To: Broken_Clock who wrote (49912)8/1/2013 3:34:14 PM
From: longnshort  Respond to of 85487
 
talk about serving poison you said your son is a bartender.

The Most Fattening Cocktails

After a night of drinking cocktails, most people will not only wake up the next morning with a screaming hangover, they’ll wake up fatter too.

That’s because the average serving of one ounce of 80-proof alcohol contains about 90 calories. And that’s before mixers are added. While many people who spend hours on treadmills or yoga mats may smugly eschew dessert or ban butter from their diets, often they will happily consume a cocktail–or three–without giving it a second thought. But they do so at considerable peril to their waistlines. A Pina Colada, for example, has more calories than a Big Mac.

That could spoil Happy Hour on your next trip to Mexico.

Of all the evils of alcohol, weight gain is probably the least discussed. To be sure, there are many far worse results of alcohol abuse, but many people are still ignorant of the danger booze poses to their pant size.

We don’t mean that the occasional cocktail will instantly result in a Brobdingnagian beer belly, but you shouldn’t be fooled just because these drinks taste light and fruity.
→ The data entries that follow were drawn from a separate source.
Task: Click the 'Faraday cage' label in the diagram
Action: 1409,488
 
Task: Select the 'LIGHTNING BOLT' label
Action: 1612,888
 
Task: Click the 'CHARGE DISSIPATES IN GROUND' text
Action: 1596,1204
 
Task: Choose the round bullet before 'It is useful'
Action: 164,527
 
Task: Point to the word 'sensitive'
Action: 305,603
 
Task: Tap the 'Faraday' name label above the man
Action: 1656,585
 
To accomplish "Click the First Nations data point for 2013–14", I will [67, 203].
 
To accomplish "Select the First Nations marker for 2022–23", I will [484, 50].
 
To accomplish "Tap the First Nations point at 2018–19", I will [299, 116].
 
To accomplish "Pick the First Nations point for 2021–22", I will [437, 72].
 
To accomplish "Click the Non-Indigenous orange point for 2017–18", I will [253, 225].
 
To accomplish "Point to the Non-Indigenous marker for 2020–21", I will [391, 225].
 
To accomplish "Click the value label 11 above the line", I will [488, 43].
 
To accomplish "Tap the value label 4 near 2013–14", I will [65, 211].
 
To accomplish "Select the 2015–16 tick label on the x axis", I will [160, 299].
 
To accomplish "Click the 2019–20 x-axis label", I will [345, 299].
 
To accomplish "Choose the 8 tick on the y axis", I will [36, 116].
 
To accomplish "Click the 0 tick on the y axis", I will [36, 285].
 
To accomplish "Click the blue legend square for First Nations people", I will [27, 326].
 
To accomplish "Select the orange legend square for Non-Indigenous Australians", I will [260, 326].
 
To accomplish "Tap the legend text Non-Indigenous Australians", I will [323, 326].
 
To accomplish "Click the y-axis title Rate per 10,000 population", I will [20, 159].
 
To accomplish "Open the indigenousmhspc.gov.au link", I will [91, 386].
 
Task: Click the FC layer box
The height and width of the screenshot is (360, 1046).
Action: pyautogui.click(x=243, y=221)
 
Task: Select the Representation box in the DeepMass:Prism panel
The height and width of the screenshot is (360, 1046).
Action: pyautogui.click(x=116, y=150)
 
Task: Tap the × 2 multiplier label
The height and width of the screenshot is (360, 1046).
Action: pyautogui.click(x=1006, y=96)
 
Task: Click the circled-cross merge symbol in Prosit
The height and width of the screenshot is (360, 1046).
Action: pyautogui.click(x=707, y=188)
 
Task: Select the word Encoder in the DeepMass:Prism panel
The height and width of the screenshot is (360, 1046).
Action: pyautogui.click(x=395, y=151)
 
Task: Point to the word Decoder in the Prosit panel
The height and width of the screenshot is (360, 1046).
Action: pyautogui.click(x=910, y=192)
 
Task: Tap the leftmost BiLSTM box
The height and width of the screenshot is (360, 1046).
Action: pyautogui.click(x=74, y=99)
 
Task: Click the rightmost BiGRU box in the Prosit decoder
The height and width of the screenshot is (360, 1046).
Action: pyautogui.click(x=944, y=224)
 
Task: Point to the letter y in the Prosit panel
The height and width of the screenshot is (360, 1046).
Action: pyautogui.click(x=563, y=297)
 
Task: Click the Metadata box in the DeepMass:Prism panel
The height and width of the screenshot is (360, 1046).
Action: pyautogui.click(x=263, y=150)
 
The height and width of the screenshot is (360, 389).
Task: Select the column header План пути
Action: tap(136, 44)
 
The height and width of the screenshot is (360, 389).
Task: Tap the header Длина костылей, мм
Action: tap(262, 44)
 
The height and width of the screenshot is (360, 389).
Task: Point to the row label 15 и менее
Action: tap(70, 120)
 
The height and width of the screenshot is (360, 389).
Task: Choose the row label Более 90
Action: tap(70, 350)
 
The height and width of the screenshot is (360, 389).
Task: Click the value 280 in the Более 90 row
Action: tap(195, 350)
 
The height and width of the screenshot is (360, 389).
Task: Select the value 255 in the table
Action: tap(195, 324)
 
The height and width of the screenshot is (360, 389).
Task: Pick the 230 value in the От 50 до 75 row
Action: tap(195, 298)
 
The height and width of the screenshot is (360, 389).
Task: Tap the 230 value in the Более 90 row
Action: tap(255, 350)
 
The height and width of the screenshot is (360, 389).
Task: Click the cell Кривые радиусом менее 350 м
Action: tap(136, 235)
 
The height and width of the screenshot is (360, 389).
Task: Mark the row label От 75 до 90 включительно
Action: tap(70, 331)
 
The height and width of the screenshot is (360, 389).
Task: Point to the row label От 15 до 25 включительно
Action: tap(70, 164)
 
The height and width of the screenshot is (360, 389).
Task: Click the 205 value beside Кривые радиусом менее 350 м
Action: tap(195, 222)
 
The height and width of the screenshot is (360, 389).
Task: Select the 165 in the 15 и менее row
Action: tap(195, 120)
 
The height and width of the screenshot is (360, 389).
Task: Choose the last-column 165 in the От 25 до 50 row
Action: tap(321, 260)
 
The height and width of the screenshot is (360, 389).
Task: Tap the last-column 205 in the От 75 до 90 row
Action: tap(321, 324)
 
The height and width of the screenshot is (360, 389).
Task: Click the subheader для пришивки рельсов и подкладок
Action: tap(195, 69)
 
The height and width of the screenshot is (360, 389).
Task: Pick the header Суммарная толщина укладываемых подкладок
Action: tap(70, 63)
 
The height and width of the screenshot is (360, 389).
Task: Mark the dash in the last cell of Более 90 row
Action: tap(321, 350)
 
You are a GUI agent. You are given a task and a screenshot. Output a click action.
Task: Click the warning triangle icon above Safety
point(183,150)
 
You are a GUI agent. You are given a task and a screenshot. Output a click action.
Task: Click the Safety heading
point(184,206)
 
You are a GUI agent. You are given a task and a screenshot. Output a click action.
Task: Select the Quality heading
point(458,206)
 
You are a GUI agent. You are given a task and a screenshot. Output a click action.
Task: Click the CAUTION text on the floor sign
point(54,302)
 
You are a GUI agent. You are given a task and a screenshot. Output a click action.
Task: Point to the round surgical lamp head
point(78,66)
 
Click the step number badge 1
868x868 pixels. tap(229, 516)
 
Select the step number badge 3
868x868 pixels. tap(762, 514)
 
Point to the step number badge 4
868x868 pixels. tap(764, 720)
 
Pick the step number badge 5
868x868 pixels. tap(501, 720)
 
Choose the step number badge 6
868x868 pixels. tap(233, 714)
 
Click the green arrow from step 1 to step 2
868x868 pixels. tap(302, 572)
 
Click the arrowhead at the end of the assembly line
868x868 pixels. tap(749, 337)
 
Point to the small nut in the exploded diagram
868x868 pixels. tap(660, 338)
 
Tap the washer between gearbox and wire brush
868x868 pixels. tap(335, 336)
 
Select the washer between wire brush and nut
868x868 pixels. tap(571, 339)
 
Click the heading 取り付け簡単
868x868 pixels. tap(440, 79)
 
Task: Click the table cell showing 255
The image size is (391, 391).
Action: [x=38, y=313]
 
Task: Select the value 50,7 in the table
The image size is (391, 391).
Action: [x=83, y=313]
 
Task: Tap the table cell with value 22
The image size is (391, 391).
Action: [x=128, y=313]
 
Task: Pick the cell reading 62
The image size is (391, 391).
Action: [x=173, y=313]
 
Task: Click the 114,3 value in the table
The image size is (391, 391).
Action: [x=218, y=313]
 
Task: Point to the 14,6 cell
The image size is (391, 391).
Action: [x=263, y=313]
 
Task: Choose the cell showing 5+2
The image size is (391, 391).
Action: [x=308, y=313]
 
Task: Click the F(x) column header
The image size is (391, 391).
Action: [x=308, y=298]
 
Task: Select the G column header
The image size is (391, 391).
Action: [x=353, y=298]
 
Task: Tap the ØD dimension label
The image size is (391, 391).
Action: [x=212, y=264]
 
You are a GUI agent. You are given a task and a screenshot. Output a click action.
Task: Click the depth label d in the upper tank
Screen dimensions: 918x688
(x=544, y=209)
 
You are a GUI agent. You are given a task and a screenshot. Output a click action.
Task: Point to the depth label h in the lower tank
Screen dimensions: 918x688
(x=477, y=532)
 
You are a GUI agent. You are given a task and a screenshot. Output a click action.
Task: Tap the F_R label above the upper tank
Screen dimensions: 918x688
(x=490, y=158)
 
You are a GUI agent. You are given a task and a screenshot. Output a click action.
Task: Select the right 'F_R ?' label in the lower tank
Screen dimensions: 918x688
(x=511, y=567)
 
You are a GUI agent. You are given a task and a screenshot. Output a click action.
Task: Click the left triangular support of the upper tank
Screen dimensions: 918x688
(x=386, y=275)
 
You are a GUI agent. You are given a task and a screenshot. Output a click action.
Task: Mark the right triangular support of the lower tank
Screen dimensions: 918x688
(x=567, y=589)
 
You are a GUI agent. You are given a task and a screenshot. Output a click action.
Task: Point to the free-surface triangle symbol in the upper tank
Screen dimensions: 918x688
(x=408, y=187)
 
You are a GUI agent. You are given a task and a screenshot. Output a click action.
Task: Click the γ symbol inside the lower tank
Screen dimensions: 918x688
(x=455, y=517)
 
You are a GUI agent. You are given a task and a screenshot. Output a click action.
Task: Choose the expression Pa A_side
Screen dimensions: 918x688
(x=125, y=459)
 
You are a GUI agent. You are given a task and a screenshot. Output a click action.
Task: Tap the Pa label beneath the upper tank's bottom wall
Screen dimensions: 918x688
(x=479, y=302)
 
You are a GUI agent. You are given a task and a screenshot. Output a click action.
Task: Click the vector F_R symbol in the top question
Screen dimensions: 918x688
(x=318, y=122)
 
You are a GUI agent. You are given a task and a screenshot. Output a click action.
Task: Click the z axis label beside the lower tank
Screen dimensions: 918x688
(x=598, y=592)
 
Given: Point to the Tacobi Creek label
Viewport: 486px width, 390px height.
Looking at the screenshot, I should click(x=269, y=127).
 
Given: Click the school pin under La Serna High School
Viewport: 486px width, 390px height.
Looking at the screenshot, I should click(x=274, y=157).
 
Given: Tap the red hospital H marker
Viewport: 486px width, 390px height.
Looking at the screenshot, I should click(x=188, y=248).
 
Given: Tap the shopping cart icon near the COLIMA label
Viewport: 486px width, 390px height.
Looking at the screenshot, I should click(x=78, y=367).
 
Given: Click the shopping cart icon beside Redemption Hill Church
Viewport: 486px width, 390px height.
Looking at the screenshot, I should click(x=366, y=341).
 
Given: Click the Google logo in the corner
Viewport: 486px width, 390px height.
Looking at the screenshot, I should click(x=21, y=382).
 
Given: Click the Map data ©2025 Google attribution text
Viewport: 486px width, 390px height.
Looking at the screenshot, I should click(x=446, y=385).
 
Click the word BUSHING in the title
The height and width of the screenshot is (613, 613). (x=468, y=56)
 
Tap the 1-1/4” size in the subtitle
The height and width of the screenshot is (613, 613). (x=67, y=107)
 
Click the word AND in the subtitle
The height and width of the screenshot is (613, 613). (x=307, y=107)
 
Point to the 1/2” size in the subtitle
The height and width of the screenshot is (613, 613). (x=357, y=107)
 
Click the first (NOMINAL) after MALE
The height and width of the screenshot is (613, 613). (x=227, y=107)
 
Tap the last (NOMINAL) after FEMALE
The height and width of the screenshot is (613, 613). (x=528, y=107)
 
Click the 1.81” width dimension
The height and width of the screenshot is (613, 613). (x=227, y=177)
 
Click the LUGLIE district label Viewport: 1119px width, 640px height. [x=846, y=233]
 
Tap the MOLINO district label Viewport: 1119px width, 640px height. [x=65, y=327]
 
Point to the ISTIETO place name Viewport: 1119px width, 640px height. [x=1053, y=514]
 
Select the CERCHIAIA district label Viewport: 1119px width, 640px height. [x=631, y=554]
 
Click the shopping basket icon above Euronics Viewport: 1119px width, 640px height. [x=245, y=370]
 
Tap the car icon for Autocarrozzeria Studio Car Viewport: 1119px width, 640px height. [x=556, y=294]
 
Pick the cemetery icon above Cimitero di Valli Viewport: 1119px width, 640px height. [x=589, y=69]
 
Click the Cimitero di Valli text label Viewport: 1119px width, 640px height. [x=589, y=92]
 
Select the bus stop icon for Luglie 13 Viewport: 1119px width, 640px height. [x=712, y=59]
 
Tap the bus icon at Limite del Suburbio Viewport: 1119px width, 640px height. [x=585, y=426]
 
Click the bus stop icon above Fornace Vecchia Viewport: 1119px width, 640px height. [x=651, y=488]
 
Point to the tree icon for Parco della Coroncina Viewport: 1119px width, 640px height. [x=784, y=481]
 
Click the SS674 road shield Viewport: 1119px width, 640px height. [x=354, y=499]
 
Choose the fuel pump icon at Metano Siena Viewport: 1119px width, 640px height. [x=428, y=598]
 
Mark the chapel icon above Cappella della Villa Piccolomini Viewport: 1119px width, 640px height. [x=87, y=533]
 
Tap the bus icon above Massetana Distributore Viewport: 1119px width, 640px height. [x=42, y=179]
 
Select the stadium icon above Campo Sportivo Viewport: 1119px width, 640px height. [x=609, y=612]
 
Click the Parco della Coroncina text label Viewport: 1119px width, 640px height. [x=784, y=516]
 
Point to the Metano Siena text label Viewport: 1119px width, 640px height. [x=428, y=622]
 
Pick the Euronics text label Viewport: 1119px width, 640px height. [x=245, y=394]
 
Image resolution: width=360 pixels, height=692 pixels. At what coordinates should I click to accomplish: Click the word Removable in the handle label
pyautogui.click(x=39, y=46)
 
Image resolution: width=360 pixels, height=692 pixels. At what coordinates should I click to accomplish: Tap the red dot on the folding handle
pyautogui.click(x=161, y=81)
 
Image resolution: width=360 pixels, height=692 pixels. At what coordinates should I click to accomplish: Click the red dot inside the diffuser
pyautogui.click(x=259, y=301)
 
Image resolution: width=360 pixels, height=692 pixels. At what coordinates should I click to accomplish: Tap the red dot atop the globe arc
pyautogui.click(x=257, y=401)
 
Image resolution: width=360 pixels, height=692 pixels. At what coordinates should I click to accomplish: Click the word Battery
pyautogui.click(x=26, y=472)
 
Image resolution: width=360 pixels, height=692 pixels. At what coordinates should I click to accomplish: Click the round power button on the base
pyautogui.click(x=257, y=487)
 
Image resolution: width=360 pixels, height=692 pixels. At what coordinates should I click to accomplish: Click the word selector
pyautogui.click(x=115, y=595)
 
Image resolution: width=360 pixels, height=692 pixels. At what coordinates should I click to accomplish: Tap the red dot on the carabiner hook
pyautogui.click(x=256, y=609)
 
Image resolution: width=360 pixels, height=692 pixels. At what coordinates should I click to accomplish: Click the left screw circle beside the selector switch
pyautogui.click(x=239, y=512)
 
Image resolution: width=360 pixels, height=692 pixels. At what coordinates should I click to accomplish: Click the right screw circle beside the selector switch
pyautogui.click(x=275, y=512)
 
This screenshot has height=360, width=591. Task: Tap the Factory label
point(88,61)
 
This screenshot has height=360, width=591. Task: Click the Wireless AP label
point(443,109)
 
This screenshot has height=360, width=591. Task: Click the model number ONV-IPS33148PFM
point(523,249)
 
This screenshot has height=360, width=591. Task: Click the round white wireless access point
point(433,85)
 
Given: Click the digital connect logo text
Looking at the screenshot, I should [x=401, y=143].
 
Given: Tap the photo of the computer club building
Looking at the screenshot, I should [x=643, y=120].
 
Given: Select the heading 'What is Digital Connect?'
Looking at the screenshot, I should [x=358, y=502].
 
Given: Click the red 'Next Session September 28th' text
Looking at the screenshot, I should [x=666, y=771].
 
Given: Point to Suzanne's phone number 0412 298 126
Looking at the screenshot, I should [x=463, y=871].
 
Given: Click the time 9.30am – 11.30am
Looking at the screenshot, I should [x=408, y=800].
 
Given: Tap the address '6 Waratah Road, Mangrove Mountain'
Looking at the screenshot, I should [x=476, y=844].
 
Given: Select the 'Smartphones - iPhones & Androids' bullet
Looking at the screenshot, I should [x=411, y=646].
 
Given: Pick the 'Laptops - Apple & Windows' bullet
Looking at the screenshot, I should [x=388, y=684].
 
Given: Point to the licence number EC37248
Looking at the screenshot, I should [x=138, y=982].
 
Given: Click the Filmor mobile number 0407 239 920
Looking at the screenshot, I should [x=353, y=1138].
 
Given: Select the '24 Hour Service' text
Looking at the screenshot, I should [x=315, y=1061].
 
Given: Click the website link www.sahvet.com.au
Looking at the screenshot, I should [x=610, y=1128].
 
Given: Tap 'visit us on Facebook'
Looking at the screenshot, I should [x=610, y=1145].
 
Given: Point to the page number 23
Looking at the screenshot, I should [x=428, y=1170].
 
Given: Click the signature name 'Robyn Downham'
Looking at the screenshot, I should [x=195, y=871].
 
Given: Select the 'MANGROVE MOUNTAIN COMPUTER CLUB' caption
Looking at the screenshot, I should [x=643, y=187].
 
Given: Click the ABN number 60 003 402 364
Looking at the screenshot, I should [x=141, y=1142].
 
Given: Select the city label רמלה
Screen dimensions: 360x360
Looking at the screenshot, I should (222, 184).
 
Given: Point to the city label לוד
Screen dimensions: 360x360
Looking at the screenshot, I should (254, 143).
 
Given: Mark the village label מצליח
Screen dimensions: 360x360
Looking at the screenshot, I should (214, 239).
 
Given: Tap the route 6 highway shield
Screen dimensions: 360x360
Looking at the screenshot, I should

Not only do spirits, such as vodka, gin, rum and whiskey, contain a higher percentage of calories than beer and wine (Just how much? Click here to find out.), but if you add fruit juice, syrups and sodas to the mix–for example, orange juice has 56 calories per serving and Coca-Cola has 105 calories per eight fluid ounces–the calorie count keeps growing. And don’t think that drinking fewer cocktails with a bigger kick will solve that problem: The higher the proof, the greater the calories.

While most alcohol doesn’t contain actual fat, its calories tend to be stored in the abdomen. “It’s hard for the body to process and eliminate many alcohols at one time, and sugar makes us fat,” says Michael George, a fitness expert and author of Body Express Makeover (and a nutritionist from ABC’s reality seriesExtreme Body Makeover).